(Headline USA) Just two witnesses, both law enforcement officials, testified before the federal grand juries that indicted Jeffrey Epstein and his former girlfriend Ghislaine Maxwell on sex trafficking charges, Justice Department officials said in support of their request to unseal transcripts of the usually secret proceedings. Only one of the witnesses, an FBI agent, testified during the Epstein proceedings.
Moreover, no victims were called to testify. According to the DOJ, Epstein had over 1,000 victims.
In a court filing late Tuesday, the officials again urged the court to release the records, citing huge public interest, but they also sought to assure the judges that making them public wouldn’t harm victims of the couple’s crimes.
While the memo didn’t detail what was in the grand jury testimony, it dampened expectations that the transcripts would contain new revelations, saying that “certain aspects and subject matters” contained in them became public during Maxwell’s trial in 2021 and that other details have been made public through many years of civil lawsuits filed by victims.
The Justice Department described the grand jury witnesses in response to questions from two judges who would have to approve the release of the transcripts. Grand jury transcripts are rarely released by courts, unless they need to be disclosed in connection with a judicial proceeding. The papers filed Tuesday cite a 1997 2nd U.S. Circuit Court of Appeals ruling that said judges have wide discretion and public interest alone can justify releasing grand jury information.
The Epstein grand jury heard from just one witness, an FBI agent, when it met in June and July 2019, the government disclosed.
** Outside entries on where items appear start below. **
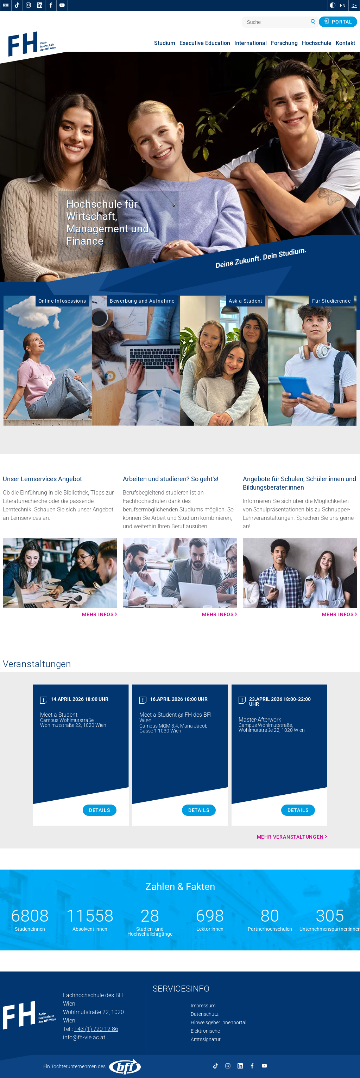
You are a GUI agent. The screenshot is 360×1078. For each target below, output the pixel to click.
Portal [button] (338, 21)
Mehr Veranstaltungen (290, 837)
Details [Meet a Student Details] (99, 810)
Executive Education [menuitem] (204, 43)
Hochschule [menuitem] (316, 43)
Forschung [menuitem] (284, 43)
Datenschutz (205, 1014)
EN (343, 5)
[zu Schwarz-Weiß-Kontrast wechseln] (332, 5)
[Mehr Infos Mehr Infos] (60, 577)
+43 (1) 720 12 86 (96, 1029)
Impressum (203, 1005)
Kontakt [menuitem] (345, 43)
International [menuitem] (250, 43)
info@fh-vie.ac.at (84, 1037)
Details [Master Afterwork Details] (298, 810)
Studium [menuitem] (164, 43)
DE (354, 5)
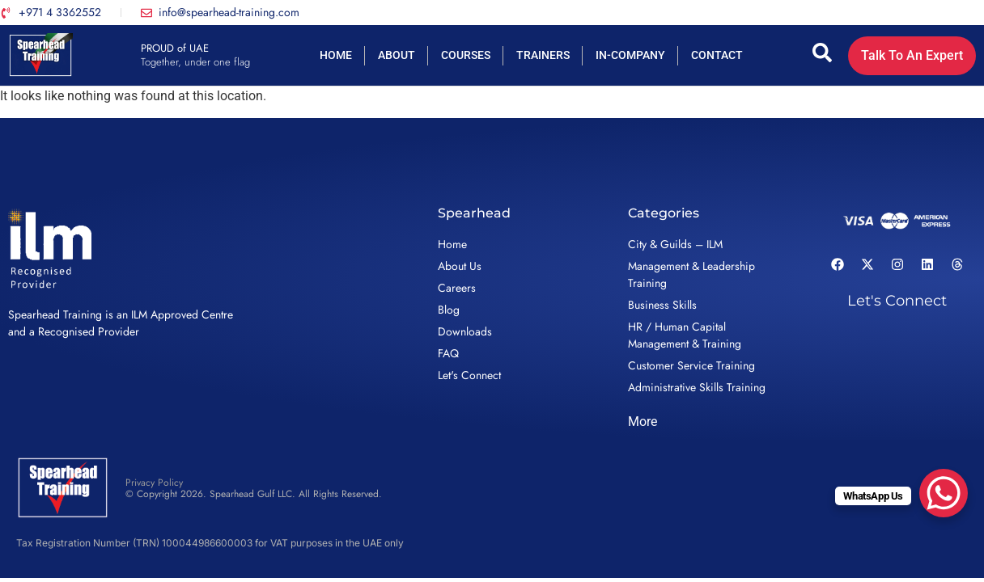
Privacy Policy (154, 482)
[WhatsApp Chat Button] (943, 493)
The Maxwell grand jury heard from the same FBI agent and a New York Police Department detective when it met in June and July 2020 and March 2021, according to the submission.
The memorandum was signed by Jay Clayton, the interim U.S. attorney for the Southern District of New York, and included the names of Attorney General Pam Bondi and Deputy Attorney General Todd Blanche.
The 2019 grand jury in New York appears to be a similar travesty to what took place with Epstein in Palm Beach in 2006, when state prosecutors only called two out of over a dozen victims to testify. As a result, Epstein was slapped on the wrist with procuring a child for prostitution and of soliciting a prostitute. He received what’s been widely described as a “sweetheart deal,” which saw him serve 13 months in a county jail.
Epstein was housed in a private wing of the Palm Beach County Stockade, and was reportedly allowed to leave the jail on “work release” for up to 12 hours a day.
After the Miami Herald published an expose on Epstein and his non-prosecution agreement in late 2018, Epstein was arrested again on July 6, 2019, on federal charges for the sex trafficking of minors in Florida and New York. Those charges stemmed from the grand jury where no victims testified.